Have you ever had a moment where everything in your life suddenly seemed to fit together like a jigsaw puzzle?
For me, it was a summer’s afternoon a few years back. I was walking home from town, when a fox jumped right out in front of me, gazed at me for a few seconds, then disappeared into the bushes. Foxes are considered to be messengers of Inari Okami, the Japanese deity of rice, prosperity and fertility. This particular fox seemed to have a message for me.
Up until that moment, I had been steadily exploring my interest in Paganism, but wasn’t sure where exactly to go, or even whether the Pagan path was truly right for me. I had continually resisted embracing my passion for Paganism and graduating from “Pagan enthusiast” to “practising Pagan.” What seemed to hold me back was my assumption that I could not consider myself to be both a rational, scientific person and also a follower of a religion. I love science and technology, so how could I essentially turn my back on science by embracing the realm of the supernatural?

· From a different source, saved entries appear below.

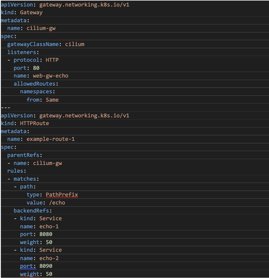Click the path value /echo

point(55,203)
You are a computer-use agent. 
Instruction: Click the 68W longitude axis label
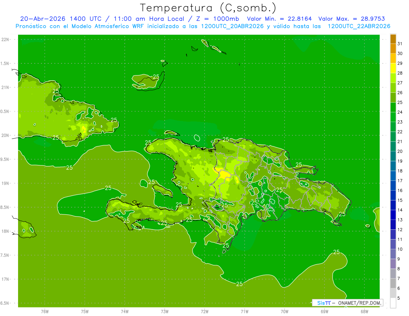click(x=364, y=312)
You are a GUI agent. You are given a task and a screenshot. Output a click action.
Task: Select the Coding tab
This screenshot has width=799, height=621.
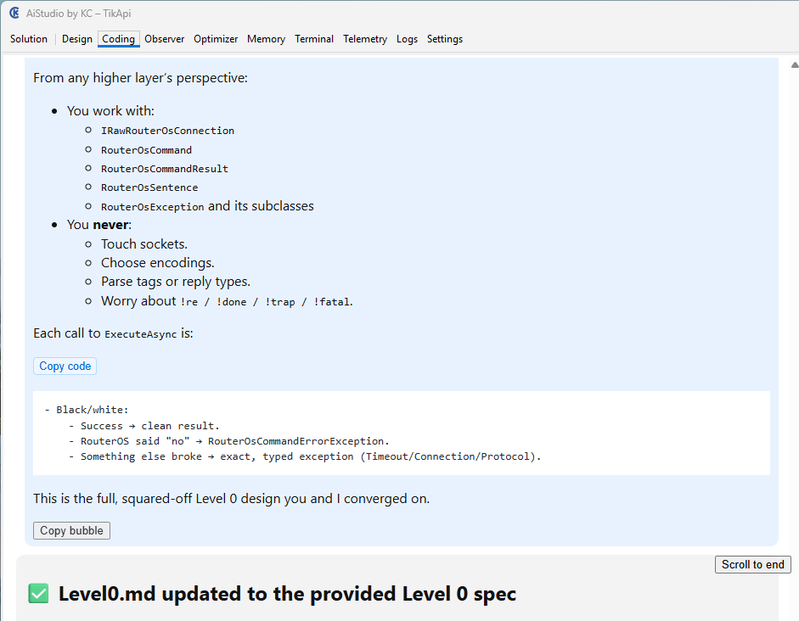click(117, 39)
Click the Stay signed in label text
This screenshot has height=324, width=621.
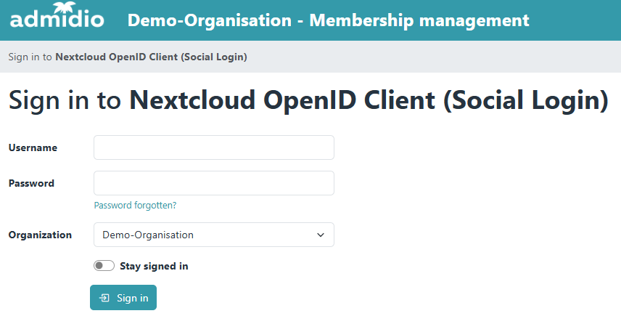coord(154,266)
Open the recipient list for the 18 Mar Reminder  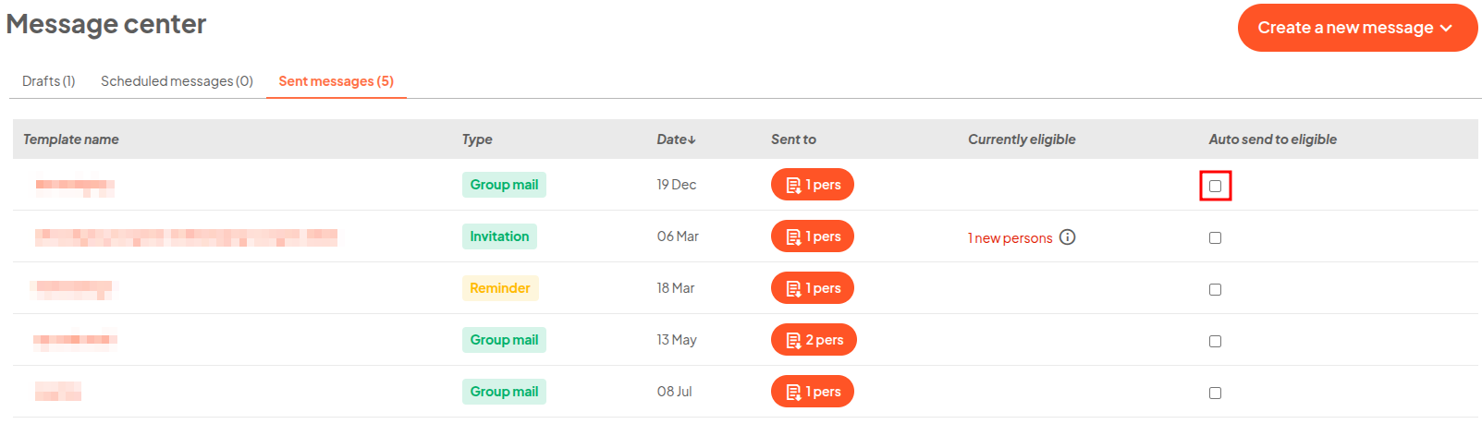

The answer came to me in the form of Shinto, a religion that I knew about though my background in Japanese Studies. I’d graduated with a degree in Japanese from university prior to working in Japan as an English teacher, and later returned to England to work in the field of Japan-UK relations. I’d written about Shinto and other forms of Japanese spirituality in undergraduate essays, and participated in Shinto directly in Japan by going to Shinto shrines and festivals. I’d learned that Shinto is more or less a collection of indigenous folk beliefs and practises, many of which pre-date the arrival of Buddhism in Japan from China, and that Shinto focuses on the veneration of ancestors and kami, the myriad spirits of nature. I’d also learned that Shinto is tightly entwined with Buddhism in Japan, and that it can be difficult to determine where one religion ends and the other begins.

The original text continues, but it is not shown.